17話 質疑応答
分からないことが多すぎて逆に何が分からないのかも把握できていないため、ぱっと思い浮かぶ範囲で質問をすることにした。
「俺は、その、どうやってここに来たんでしょうか?あと、ここは何処、ですか?」
立て続けに質問をする俺に典漸さんは表情を歪めることなく答えてくれた。
「ここは霜月京。
なんとなくでは分かっていると思うが天国とは別の場所で、金輪つまりは六欲天を含む欲界、色界、無色界の三界に穢土、そして神界と魔界の大まかに分けて四つの世界の魂を政治的に管理する場所だ。

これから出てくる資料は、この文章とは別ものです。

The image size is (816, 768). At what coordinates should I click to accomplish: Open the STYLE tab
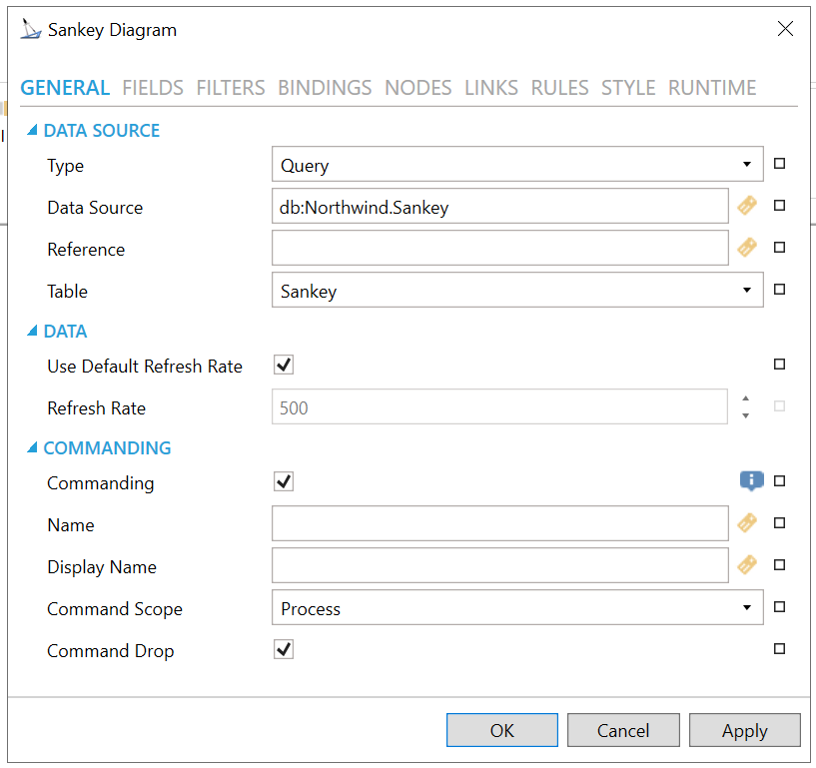628,88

何たって広すぎるからな、中央集権の体制じゃないとまとまらねえんだ」
そう言いながら典漸さんは苦笑いをした。
「利一君は、黄泉の国イベントの翌日の朝、三途の川の岸辺で倒れていたところを保護されたんだ」
なるほど。前半は分からなかったが後半は分かった。とどのつまり、どうやって川の底から上がることができたのかは誰にも分からないということか。
・・・あの黒龍を除いて。
「あ、ありがとうございます。そ、それともう一つ」
俺とは関係ないのだが、どうしても気になっていたことがあった。
「て、典漸さんも、その、魂か何かなのでしょうか」
ーーこの人も、俺と同じ境遇なのかもしれない。
さっき食べたお粥だって、天国で食べたものとは違い空腹も満たされたし体に力も入るようになった。

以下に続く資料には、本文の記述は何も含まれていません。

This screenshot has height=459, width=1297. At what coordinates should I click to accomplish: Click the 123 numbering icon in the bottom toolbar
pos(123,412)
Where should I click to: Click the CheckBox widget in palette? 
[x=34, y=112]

何より前世の記憶のある俺に対して怪訝な顔をすることなく接してくれている。
名前だってあるみたいだし、典漸さんももとは人間だったという話なら、すべてのことがしっくりくる。
俺の質問に典漸さんは、ああ、そうかそうだよなと小さく呟いてこちらに向き直った。
「俺、妖怪なんだ。ドッペルゲンガーって知ってるか?」
んんんんん?
「妖、怪・・・?」
ドッペルゲンガー?
あれ、俺の知ってる妖怪で合ってるかな?
あまりのパワーワードに思考が吹き飛んだ。
「まあしっくりこないのも仕方ないさ」
典漸さんは混乱する俺を落ち着かせるように一呼吸置いて言葉を続けた。
「霜月京の民はほとんどが妖怪や付喪神なんだ。君のように、人間の魂が肉体を持ってここに来るケースはごく稀で、数万年の歴史を持つ霜月京でも過去に一人しかいなかった」
マジかよ。
「ただどういう訳か、半年前にも身体を持つ人間の少年が天国に送られてきて霜月京中が大騒ぎになったんだ。本来人間がここに来ること自体異常事態なんだけど、幸か不幸か逆にスムーズに行動ができたよ」
言葉も出ない。
唖然とする俺を諭すように典漸さんは微笑んだ。
「近いうちにその子とも会わせるさ。年も近いようだし、お互い積る話もあるだろ」
「は、はい」
確かに。俺以外にも人間がいるという話を聞いてかなり安心した。
心臓に悪い驚き方はしたが、気持ち的にも随分と楽になった。
「魂が何なのかとか、妖怪が、君自身がどういった存在であるのかは、言葉で教えられて理解するものじゃないし、これからここで過ごしていくうちにゆっくりと知っていけばいい。
・・・他に質問は?」
「ーー特にはありません」
先程衝撃とともに粉砕した。
というか、典漸さんが丁寧に説明してくれたおかげで気になっていたことは違和感が残ることなく解決された。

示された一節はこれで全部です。